There has been talk in wine circles for over twenty years of a Rosé Revolution. I’m not sure if it’s actually happened yet, but our rosé story is more of an evolution than a revolution.
Have you ever noticed that if you cut into a red grape, the flesh inside is a translucent white colour? This means the juice of just-crushed red grapes has no colour. Rosé is usually made from red grapes with the amount of skin-to-juice contact time determining the colour.
So, half the fun of drinking rosé is the range of gorgeous pink hues that it comes in, and half the fun of making rosé is working out how long to let the juice sit with the skins, aiming somewhere between a deep watermelon pink and the palest salmon pink.
When we first made rosé in 2001, we went for that deep pink colour. The grape juice spent 24 hours sitting with its crushed skins and soaked up lots of colour.
The first few years that we made rosé it was as a by-product of our Sangiovese making. We strained off a portion of the Sangiovese juice destined to make red wine 24 hours after it was crushed, in order to give the red wine more intensity of colour, flavour and tannins.
In the spirit of Alfred Pizzini’s deep aversion to throwing anything away (see Over a Barrel, pg. 3) we decided to make it into rosé and if we liked it, we’d introduce it to our range.
In the early days, the grapes used for our rosé were fully ripe, as they were destined for our red Sangiovese, this put the rosés at 13% or 14% alcohol. Since then the evolution has been to lower alcohol and lighter colour. From the original 24 hours maceration in 2001, to 10 hours in 2008, now we are down to 6 or 7 hours at most. And the colour is a lovely, pale salmon or onion skin pink.
Our rosé is no longer a by-product of our red wine production. One of our oldest Sangiovese vineyards, planted with the first clone of Sangiovese that was imported into Australia, is now fully devoted to rosé production. The clone is known to produce light, fragrant Sangiovese, just right for rosé.

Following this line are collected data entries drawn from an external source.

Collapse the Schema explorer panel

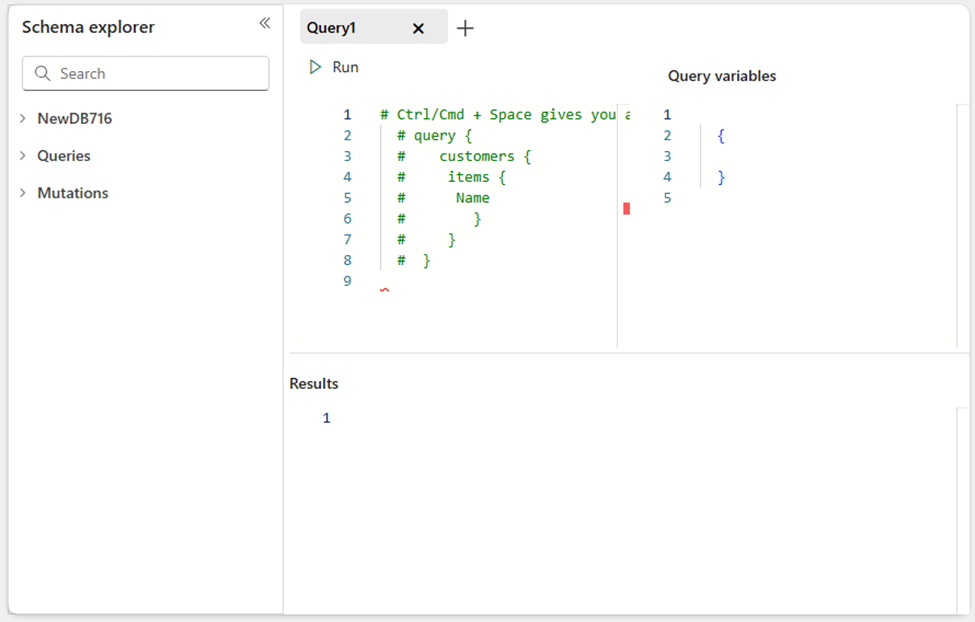coord(264,22)
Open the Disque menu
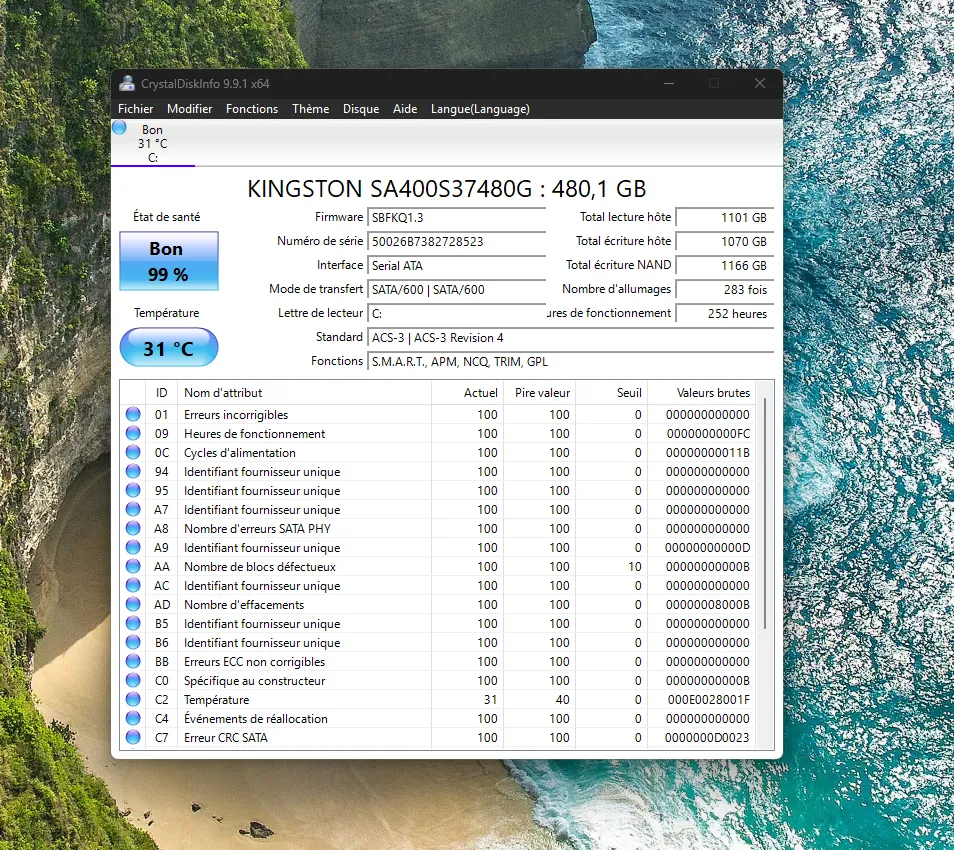 [361, 109]
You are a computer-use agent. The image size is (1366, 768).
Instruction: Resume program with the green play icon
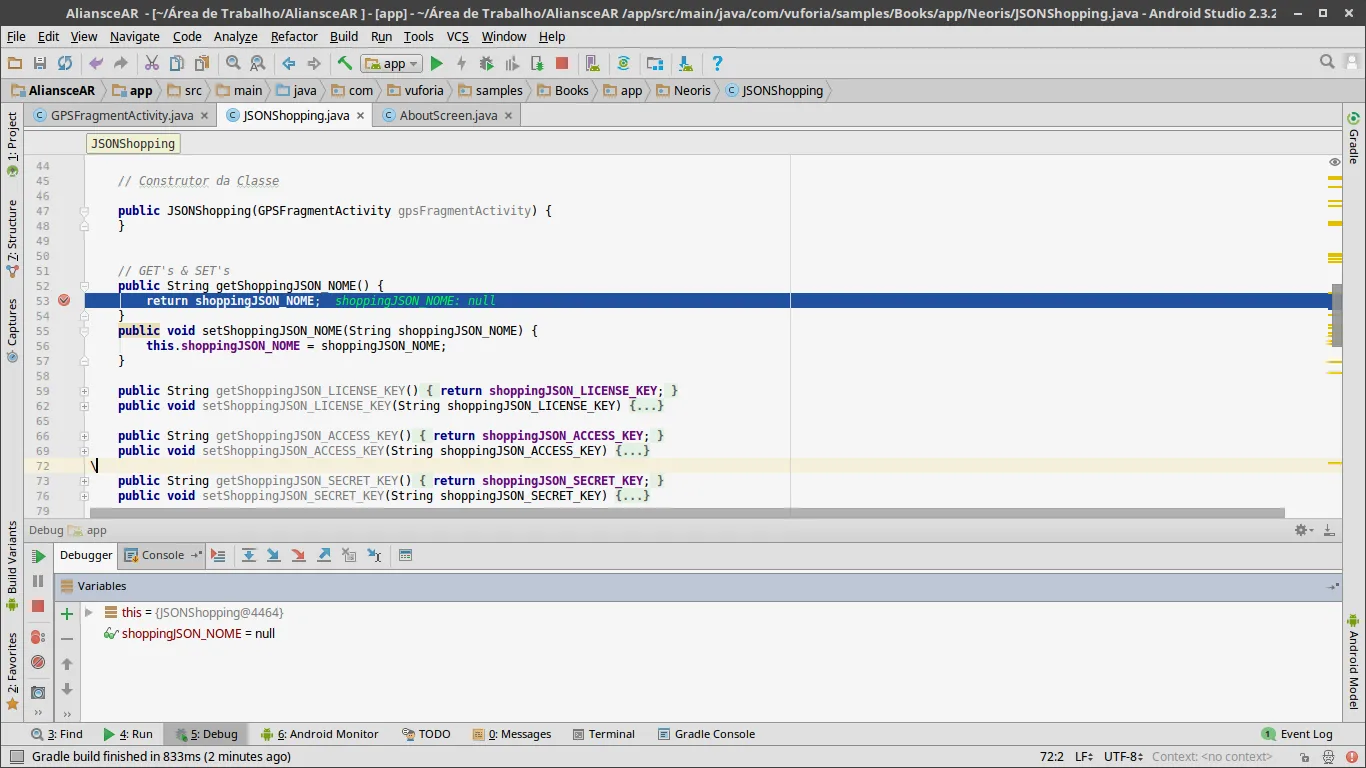click(x=38, y=556)
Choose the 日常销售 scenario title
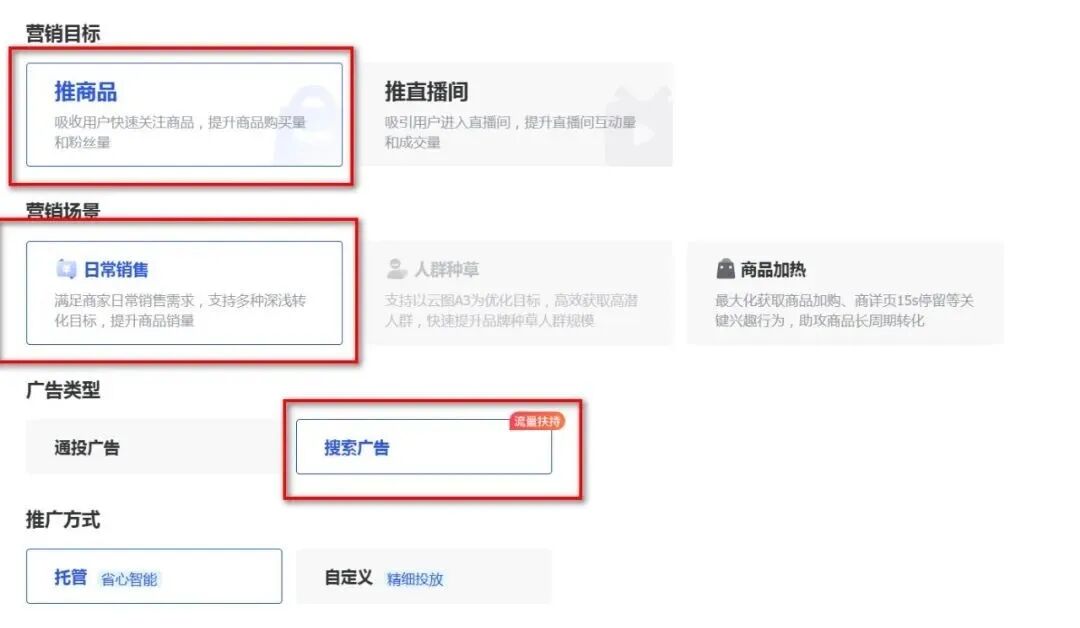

We named our rosé after the matriarch of the family, Rosetta Pizzini. Fortunately, she loved the wine and it quickly became her preferred tipple. In true European style, she would have a little glass with lunch and a slightly bigger glass with dinner, never any more than that.
The glasses she used at dinner time were 1970s vintage, gold- embossed wine glasses she had won at lawn bowls, the gold worn off by the dishwasher years ago. Again, waste not want not, why have glasses sitting on the shelf collecting dust when they could be used?
So, we always give a nod to Nonna Rosetta when we open a bottle of Rosetta rosé; although we could never be sure whether it was her preferred tipple because it went so well with the rustic Italian-style flavours of her cooking, or because it was named after her... probably a bit of both.